What a Night!
This is what I "hoped" for. The dimensions of Barack Obama's victory in South Carolina are astonishing. The numbers are mind-boggling. He got more than twice the votes as the second place finisher, Hillary Clinton. He was the first candidate in a contested primary to win over half the total votes--55%.
The sheer number of votes also reflects the number of voters he inspired to the polls. The turnout was huge, and in a state with a much higher number of registered Republicans than Democrats, Obama alone got more than the combined votes that John McCain and Mike Huckabee got in their S.C. primary last week. Obama's vote total alone was greater than the total of all votes in the 2004 Democratic SC primary.

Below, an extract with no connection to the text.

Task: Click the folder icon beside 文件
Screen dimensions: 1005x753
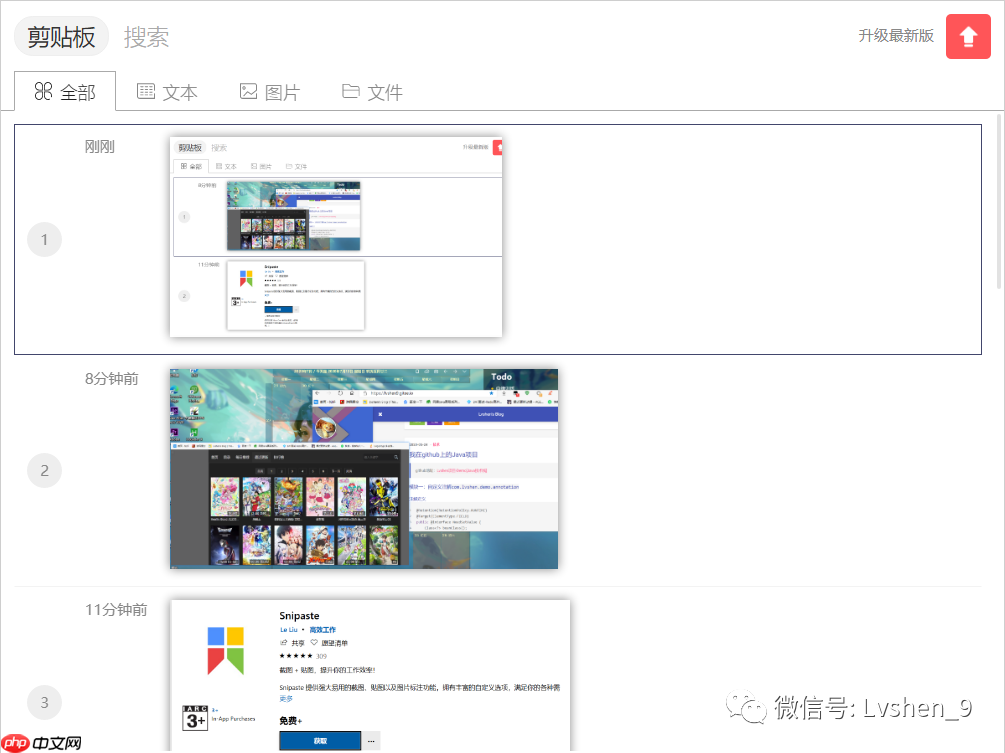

He got 4/5 of African American voters, and he was even with the others among white men, winning about a quarter of the total white vote. He won most age groups and income groups, and he won young voters overwhelmingly, including more than half of the white voters under 30.
The exit polling was replete with revelations. Voters essentially repudiated the Billary attack strategy. They found Obama the most electable in November, and they wanted change more than anything else. But they also rated him first on how to handle the economy and foreign policy.

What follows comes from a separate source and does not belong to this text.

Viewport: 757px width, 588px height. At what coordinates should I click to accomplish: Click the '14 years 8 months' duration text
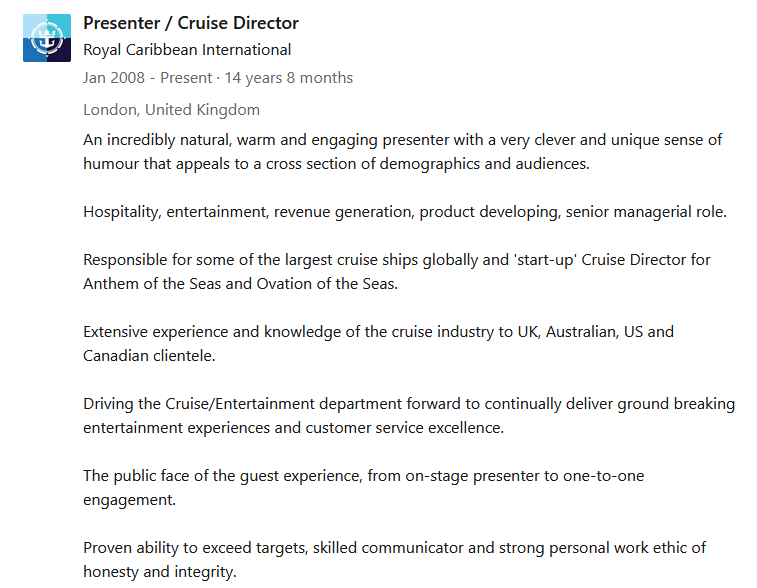point(289,78)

Once again Obama rose to the occasion in his victory speech.:
The choice in this election is not between regions or religions or genders. It's not about rich versus poor; young versus old; and it is not about black versus white.It's about the past versus the future.
It's about whether we settle for the same divisions and distractions and drama that passes for politics today, or whether we reach for a politics of common sense, and innovation – a shared sacrifice and shared prosperity.

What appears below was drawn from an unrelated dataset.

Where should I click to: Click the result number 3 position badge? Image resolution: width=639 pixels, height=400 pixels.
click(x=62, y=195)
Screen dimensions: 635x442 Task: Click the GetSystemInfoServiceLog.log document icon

With a vision like that, is it any wonder that Caroline Kennedy is endorsing Barack Obama in a Sunday New York Times op ed (obviously written before the South Carolina results) entitled A President Like My Father:
OVER the years, I’ve been deeply moved by the people who’ve told me they wished they could feel inspired and hopeful about America the way people did when my father was president. This sense is even more profound today. That is why I am supporting a presidential candidate in the Democratic primaries, Barack Obama.
Sometimes it takes a while to recognize that someone has a special ability to get us to believe in ourselves, to tie that belief to our highest ideals and imagine that together we can do great things. In those rare moments, when such a person comes along, we need to put aside our plans and reach for what we know is possible. We have that kind of opportunity with Senator Obama."
I have never had a president who inspired me the way people tell me that my father inspired them. But for the first time, I believe I have found the man who could be that president — not just for me, but for a new generation of Americans.
Also published Sunday, though written earlier, the San Francisco Chronicle endorses Obama.:
America deserves better than these cycles of vengeance and retribution. Its possibilities are too great, its challenges too daunting, for partisan pettiness.
In a Jan. 17 meeting with our editorial board, Obama demonstrated an impressive command of a wide variety of issues. He listened intently to the questions. He responded with substance. He did not control a format without a stopwatch on answers or constraints on follow-up questions, yet he flourished in it.He radiated the sense of possibility that has attracted the votes of independents and tapped into the idealism of young people during this campaign. He exuded the aura of a 46-year-old leader who could once again persuade the best and the brightest to forestall or pause their grand professional goals to serve in his administration.
Of all the candidates who talk about change, Barack Obama has made the case most forcefully and most convincingly. He gets our endorsement for the Democratic nomination.
Obama is also being endorsed today by the Chicago Tribune, Philadelphia Inquirer and St. Louis Post Dispatch.
But response is also coming in already to Obama's South Carolina victory--to the tune of half a million dollars an hour in online donations.
The response to Obama on television was weird--because not only the liberal commentators but the conservative ones--Bill Bennett, Pat Buchanan--were praising him, and Joe Scarborough couldn't get over the text messages supporting Obama he was getting from conservative Republicans as well as liberal Democrats.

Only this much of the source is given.